[Stored entries]
################

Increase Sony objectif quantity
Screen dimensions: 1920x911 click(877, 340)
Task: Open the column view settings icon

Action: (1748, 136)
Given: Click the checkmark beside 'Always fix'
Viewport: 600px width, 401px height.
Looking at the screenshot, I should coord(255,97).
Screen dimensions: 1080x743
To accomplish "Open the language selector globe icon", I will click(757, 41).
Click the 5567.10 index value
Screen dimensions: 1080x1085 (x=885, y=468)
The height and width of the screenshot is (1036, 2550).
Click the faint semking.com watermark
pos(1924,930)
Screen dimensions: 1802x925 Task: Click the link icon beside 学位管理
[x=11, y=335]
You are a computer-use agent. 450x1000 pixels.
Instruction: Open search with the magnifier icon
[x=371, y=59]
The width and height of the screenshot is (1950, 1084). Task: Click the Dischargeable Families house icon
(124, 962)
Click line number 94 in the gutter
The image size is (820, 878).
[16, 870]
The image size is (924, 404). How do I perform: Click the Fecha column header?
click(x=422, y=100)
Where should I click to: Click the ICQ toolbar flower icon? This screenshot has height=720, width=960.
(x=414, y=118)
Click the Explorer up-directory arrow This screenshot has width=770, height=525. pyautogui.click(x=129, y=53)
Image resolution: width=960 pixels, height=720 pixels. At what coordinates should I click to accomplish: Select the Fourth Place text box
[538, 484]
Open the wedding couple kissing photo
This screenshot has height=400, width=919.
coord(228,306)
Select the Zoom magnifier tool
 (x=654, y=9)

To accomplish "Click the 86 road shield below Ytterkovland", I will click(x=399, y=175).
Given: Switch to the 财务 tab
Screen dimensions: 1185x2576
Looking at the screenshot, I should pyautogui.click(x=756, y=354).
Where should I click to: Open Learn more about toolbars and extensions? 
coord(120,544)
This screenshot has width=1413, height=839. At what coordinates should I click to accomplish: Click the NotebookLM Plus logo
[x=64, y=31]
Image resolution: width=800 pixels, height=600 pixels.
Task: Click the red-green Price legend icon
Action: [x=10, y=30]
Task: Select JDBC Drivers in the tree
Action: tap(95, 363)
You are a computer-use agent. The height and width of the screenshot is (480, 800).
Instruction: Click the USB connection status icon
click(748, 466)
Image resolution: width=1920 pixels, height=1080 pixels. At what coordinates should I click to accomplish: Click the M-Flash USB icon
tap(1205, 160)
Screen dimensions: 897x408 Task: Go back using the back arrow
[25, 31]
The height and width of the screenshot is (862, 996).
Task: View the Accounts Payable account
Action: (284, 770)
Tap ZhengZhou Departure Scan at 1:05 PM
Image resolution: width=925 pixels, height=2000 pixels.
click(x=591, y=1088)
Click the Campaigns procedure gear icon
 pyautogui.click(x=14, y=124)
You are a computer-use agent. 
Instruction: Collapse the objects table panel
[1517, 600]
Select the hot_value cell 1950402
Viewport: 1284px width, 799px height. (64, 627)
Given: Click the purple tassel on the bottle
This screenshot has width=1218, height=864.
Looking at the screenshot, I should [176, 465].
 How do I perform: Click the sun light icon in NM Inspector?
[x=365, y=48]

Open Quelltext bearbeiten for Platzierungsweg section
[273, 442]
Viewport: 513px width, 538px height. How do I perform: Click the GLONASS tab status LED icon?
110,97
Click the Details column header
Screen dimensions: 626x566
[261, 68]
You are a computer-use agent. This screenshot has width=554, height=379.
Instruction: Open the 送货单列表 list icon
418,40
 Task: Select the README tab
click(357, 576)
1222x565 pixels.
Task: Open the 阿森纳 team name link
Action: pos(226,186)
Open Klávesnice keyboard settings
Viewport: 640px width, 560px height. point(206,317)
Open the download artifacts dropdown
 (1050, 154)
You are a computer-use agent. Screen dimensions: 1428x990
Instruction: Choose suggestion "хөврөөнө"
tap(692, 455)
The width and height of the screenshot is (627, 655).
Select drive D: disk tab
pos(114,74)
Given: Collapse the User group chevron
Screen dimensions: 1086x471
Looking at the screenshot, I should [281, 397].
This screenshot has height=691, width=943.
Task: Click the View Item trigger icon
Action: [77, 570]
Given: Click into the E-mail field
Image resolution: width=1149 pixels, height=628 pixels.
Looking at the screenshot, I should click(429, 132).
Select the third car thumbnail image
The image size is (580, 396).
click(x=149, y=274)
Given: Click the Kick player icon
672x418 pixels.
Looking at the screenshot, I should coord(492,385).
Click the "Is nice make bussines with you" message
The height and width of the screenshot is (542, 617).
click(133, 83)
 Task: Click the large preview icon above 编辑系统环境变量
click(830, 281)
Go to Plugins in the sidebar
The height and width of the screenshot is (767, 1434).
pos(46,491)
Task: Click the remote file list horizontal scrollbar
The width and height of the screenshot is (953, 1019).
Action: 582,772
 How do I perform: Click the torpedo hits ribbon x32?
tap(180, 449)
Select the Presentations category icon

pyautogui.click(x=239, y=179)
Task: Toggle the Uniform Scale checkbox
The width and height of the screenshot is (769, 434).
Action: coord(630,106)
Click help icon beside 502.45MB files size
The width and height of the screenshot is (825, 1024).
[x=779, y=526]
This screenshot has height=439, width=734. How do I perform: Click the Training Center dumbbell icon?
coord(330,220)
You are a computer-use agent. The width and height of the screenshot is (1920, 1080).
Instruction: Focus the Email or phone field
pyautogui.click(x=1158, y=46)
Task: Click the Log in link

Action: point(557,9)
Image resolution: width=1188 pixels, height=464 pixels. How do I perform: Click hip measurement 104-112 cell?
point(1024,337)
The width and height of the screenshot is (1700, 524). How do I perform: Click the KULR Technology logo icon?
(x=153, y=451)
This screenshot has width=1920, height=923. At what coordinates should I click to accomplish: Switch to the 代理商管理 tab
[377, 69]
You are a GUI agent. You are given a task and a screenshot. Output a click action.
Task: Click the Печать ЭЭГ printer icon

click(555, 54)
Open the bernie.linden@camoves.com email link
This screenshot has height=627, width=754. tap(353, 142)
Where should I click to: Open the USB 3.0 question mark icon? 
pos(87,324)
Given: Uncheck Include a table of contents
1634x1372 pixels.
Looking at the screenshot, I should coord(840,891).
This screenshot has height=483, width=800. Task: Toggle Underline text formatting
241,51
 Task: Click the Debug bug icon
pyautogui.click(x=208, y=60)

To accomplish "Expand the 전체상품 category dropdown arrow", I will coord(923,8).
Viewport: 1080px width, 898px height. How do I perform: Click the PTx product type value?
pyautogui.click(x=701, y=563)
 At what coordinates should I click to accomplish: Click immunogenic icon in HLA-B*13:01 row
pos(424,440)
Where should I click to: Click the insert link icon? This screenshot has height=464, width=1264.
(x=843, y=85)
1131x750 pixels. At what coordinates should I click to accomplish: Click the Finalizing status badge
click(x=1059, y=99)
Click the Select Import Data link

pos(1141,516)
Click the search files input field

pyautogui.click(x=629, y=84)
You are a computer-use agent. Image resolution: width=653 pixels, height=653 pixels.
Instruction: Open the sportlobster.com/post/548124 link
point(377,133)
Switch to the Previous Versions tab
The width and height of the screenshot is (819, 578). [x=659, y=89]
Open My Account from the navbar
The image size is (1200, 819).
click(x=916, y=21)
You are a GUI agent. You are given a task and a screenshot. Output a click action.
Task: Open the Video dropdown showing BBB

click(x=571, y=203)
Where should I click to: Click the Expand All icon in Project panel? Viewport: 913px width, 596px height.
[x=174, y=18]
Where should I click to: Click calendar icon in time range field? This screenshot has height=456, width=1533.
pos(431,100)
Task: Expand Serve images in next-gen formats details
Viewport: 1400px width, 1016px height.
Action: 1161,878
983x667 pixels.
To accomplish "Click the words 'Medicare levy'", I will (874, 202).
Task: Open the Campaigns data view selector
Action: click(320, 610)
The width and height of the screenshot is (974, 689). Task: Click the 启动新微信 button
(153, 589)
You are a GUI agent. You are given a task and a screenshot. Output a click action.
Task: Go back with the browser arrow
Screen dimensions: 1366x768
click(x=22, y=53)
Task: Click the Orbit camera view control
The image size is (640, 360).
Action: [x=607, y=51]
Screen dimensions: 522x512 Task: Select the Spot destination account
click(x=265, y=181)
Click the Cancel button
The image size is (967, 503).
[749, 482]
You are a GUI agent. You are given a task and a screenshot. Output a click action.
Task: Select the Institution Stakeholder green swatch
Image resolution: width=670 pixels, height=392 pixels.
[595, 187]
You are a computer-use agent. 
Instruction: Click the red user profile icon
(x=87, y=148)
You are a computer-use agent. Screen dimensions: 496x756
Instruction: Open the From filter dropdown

################

__WHAT YOU SHOULD DO__: For each line above that contains the word "computer", copy that line.

__SOLUTION TO THE EXERCISE__:
You are a computer-use agent. 450x1000 pixels.
You are a computer-use agent. The height and width of the screenshot is (480, 800).
You are a computer-use agent. 
You are a computer-use agent. This screenshot has width=554, height=379.
You are a computer-use agent. Screen dimensions: 1428x990
You are a computer-use agent. The width and height of the screenshot is (1920, 1080).
You are a computer-use agent. Image resolution: width=653 pixels, height=653 pixels.
You are a computer-use agent. 
You are a computer-use agent. Screen dimensions: 496x756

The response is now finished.